**Assigned task:** Using the material below, return exactly the lines between the one holding "Task: Show the 一天访问量 daily chart" and the one holding "The width and", inclusive, and no others.

**Records for this task:**
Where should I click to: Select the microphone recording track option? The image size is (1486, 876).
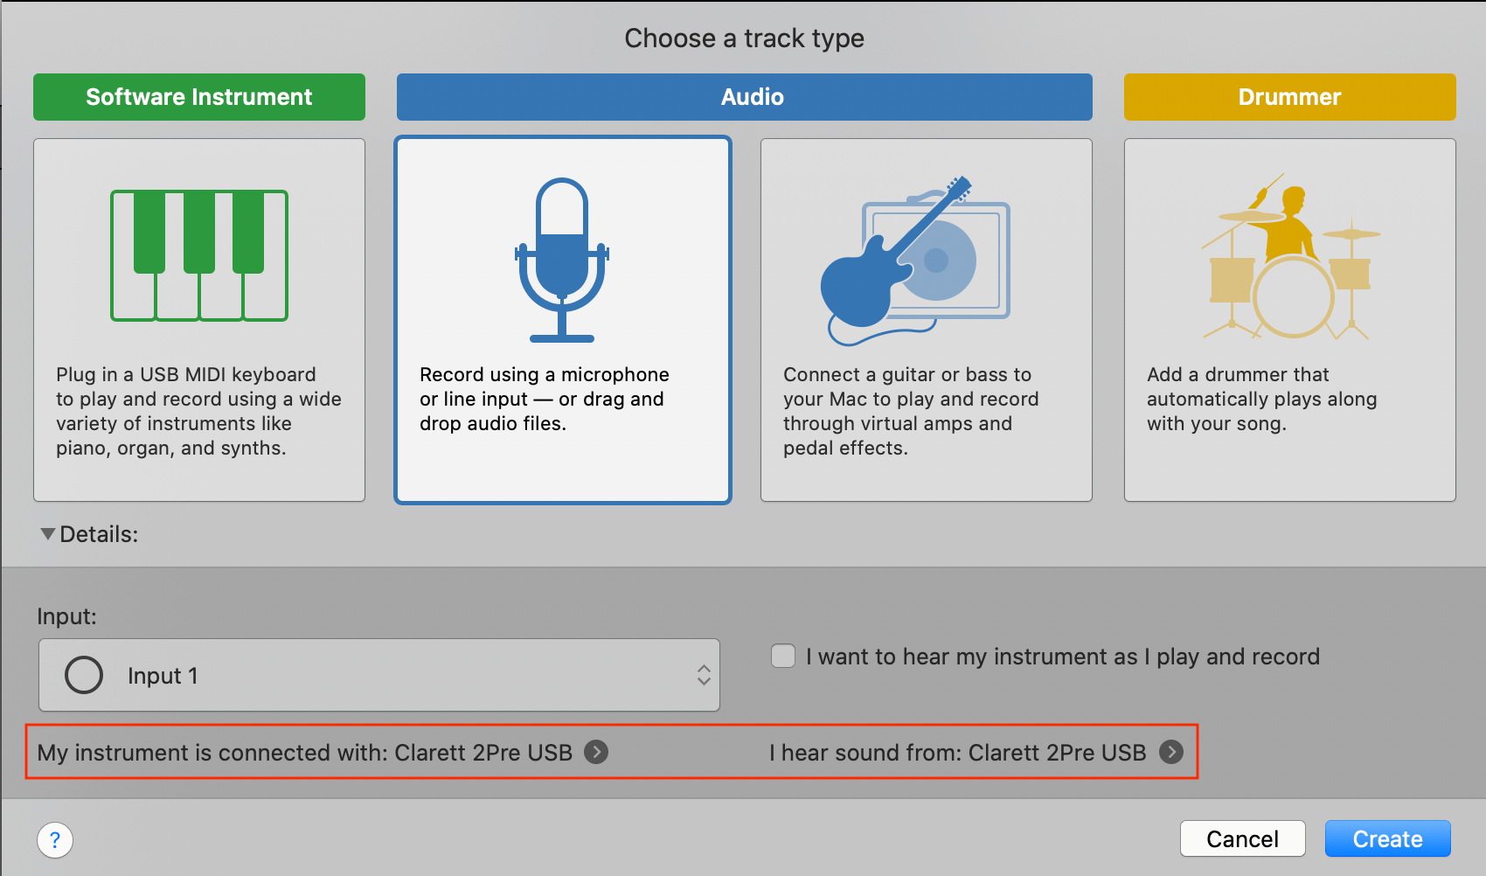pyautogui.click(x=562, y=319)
---
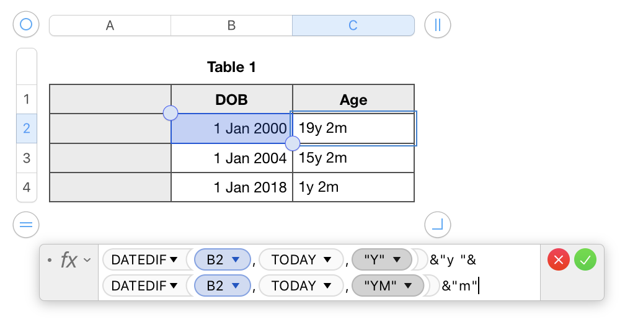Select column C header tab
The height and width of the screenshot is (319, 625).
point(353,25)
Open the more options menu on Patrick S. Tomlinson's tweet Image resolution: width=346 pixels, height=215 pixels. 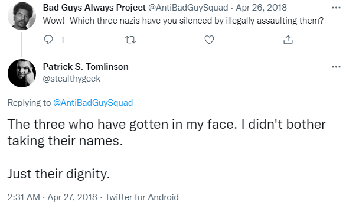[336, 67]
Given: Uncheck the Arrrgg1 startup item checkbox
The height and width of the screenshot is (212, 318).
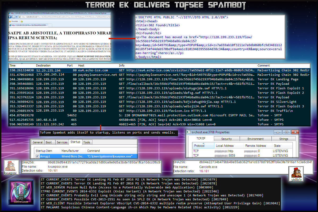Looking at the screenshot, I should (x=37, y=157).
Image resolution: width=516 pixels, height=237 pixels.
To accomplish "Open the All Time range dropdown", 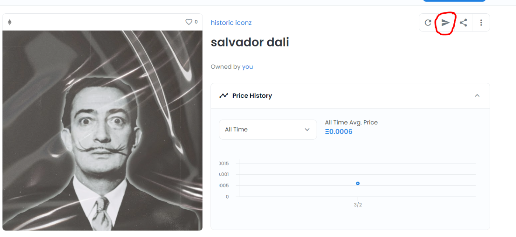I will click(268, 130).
...
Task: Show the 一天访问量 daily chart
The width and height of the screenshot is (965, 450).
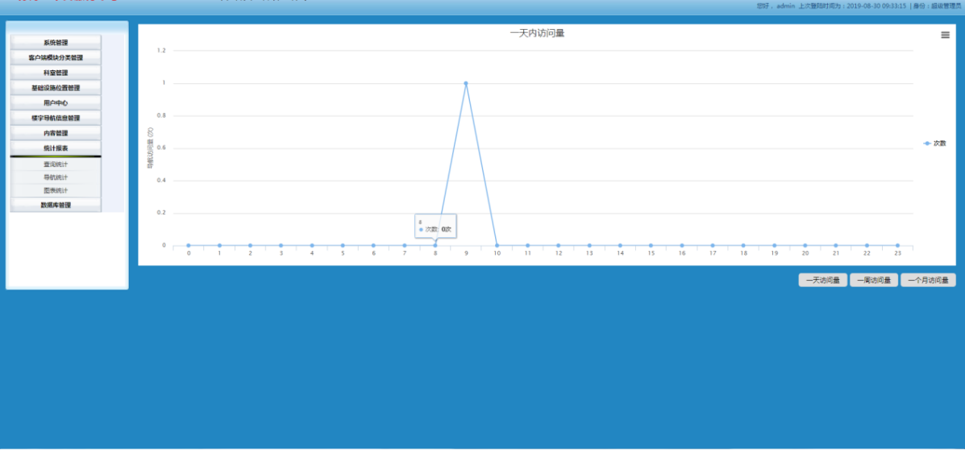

**Result:**
Task: Show the 一天访问量 daily chart
The width and height of the screenshot is (965, 450).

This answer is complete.